Augmentation of mass transfer through electrical means for hydrogel-entrapped Escherichia coli cultivation.

Nutrient depletion and inhibitory end-product accumulation are the major problems for hydrogel-entrapment cell cultures. An electrokinetic technique was developed to enhance intrahydrogel mass transfer to overcome these problems. Escherichia coli cells (ATCC 15224) were entrapped in 3.2-mm-thick potassium-K-carrageenan and agarose hydrogel slabs. With a electric current density of 180A/m(2) the cell densities were increased by 140%(from 3.9 to 9.6 dry cell weight [DCW] g/L) in potassium-K-carrageenan and by 80% (from 3.9 to 7.0 DCW g/L) in agarose. A mathematical model taking into account nutrient depletion, inhibitory end-product formation, and cell growth kinetics under facultatively anaerobic conditions was developed to rationalize the overall transport and biological behaviors in the hydrogel.

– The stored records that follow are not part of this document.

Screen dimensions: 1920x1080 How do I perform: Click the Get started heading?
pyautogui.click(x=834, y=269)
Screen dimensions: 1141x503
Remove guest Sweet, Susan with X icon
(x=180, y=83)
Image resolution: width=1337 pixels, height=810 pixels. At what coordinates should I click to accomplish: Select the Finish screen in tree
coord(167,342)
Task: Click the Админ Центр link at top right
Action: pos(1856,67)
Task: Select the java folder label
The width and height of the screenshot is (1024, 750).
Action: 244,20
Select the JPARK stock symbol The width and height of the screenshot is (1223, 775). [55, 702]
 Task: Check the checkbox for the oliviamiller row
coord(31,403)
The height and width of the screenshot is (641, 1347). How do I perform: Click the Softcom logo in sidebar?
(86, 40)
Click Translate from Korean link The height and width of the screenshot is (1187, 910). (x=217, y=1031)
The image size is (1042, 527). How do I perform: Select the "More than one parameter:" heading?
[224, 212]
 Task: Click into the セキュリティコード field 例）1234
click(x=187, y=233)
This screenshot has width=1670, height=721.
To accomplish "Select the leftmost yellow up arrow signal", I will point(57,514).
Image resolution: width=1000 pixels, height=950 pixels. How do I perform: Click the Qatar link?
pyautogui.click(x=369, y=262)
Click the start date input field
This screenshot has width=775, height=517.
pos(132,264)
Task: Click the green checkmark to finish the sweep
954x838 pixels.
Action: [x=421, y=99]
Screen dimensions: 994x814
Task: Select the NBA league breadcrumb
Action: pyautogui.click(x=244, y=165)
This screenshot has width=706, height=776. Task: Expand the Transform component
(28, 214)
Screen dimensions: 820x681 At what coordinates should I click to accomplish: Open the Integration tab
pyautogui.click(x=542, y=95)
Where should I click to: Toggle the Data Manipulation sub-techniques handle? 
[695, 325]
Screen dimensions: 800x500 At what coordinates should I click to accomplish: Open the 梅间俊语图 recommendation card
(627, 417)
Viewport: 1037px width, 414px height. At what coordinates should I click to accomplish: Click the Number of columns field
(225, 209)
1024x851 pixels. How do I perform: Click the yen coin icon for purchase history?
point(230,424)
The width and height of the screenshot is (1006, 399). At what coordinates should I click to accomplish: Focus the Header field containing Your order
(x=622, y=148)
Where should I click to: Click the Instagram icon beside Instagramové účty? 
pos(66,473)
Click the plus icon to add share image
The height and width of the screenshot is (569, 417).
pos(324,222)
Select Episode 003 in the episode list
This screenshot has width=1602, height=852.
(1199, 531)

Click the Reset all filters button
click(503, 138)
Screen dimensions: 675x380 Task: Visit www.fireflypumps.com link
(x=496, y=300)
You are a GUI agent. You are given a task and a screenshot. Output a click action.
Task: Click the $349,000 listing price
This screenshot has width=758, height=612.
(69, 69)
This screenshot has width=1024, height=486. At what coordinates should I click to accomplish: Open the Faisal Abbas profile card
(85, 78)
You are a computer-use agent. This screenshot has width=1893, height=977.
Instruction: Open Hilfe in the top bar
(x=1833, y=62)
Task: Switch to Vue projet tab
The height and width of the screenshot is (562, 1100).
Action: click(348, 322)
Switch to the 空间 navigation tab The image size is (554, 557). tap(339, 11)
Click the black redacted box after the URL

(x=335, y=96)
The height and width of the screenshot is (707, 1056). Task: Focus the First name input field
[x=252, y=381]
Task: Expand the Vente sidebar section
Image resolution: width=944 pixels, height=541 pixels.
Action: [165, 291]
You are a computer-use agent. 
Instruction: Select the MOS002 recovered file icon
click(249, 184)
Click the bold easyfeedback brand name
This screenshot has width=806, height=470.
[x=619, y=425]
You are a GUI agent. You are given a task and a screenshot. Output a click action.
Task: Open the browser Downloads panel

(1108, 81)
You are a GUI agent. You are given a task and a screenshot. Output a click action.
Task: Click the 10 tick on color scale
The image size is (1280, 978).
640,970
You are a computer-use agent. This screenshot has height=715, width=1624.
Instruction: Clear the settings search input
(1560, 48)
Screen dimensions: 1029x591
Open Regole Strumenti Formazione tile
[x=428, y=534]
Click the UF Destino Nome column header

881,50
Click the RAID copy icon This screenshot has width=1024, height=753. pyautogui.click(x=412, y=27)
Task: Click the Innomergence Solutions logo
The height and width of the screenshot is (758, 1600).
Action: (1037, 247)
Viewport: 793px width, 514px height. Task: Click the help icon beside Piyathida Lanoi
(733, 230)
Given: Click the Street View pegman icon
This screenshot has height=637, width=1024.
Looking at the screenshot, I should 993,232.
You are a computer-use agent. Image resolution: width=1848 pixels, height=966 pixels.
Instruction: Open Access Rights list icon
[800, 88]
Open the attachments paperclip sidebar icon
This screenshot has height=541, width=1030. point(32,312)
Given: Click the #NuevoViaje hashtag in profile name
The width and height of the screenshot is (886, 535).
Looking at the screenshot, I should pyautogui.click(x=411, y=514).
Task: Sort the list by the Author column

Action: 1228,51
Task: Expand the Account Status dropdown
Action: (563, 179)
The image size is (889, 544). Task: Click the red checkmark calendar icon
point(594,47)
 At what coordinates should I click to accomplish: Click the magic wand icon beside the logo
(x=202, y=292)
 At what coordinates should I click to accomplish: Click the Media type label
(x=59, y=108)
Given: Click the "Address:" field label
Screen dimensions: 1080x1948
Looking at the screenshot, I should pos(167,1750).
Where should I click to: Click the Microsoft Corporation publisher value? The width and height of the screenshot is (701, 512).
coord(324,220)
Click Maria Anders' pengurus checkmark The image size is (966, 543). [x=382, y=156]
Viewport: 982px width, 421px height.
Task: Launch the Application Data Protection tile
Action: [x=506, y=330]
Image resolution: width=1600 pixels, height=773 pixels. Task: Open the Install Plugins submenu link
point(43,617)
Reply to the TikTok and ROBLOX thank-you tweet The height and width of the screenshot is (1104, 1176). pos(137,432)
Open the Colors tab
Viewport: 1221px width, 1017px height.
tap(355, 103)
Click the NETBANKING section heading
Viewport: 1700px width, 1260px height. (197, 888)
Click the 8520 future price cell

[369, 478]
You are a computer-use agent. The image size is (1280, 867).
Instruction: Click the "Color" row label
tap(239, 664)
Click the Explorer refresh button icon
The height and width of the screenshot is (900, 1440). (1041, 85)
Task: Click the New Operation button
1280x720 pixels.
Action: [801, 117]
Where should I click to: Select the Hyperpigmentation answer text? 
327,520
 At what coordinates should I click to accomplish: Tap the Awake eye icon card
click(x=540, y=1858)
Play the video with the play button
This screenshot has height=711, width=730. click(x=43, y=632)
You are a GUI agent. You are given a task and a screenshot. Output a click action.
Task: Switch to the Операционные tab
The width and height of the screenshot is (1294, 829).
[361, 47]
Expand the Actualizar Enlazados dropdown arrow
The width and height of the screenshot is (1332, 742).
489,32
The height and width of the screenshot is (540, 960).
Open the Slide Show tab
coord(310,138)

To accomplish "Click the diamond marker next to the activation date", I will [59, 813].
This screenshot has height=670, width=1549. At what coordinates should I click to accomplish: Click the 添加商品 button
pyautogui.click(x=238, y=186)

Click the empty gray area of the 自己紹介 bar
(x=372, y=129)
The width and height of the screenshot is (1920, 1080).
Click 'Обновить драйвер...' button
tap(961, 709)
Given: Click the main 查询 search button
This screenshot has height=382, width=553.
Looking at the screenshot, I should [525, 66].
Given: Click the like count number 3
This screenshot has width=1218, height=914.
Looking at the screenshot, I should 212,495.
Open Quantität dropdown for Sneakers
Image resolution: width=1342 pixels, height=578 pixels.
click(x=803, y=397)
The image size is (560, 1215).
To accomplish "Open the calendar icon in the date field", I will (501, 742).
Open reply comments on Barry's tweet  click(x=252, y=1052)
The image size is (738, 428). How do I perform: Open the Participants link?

The cell growth in hydrogel was successfully simulated. It is concluded that the augmented transports for glucose and inhibitory end-products accounted for these increases in cell growth. The increase in cell density in potassium-K-carrageenan was due to the enhanced removal of inhibitory end-products (through electroosmosis and electro-phoresis: 80%) and due to the augmented glucose transport (through electroosmosis: 20%). (c) 1995 John Wiley & Sons, Inc.